EXERCISE INSTRUCTIONS – Exactly the lines from the one with "Click the red Joomla diamond marker" to the end of the data below should be set down, and no others.

DATA SUPPLIED –
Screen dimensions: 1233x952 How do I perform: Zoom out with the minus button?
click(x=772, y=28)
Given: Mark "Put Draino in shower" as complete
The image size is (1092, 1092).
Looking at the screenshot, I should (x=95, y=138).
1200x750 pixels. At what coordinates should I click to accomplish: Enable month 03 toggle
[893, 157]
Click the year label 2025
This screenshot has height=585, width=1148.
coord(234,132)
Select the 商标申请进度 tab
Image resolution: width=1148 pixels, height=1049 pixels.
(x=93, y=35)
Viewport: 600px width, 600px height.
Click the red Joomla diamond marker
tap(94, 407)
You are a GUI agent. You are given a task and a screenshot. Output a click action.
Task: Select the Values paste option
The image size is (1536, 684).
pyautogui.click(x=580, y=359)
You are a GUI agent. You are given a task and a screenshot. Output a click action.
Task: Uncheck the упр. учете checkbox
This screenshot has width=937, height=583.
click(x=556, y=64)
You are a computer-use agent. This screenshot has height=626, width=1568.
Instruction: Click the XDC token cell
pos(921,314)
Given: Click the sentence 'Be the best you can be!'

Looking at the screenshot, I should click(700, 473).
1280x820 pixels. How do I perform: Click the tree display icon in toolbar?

THE ANSWER –
Click the red Joomla diamond marker
tap(94, 407)
You are a GUI agent. You are given a task and a screenshot. Output a click action.
Task: Select the Values paste option
The image size is (1536, 684).
pyautogui.click(x=580, y=359)
You are a GUI agent. You are given a task and a screenshot. Output a click action.
Task: Uncheck the упр. учете checkbox
This screenshot has width=937, height=583.
click(x=556, y=64)
You are a computer-use agent. This screenshot has height=626, width=1568.
Instruction: Click the XDC token cell
pos(921,314)
Given: Click the sentence 'Be the best you can be!'

Looking at the screenshot, I should click(700, 473).
1280x820 pixels. How do I perform: Click the tree display icon in toolbar?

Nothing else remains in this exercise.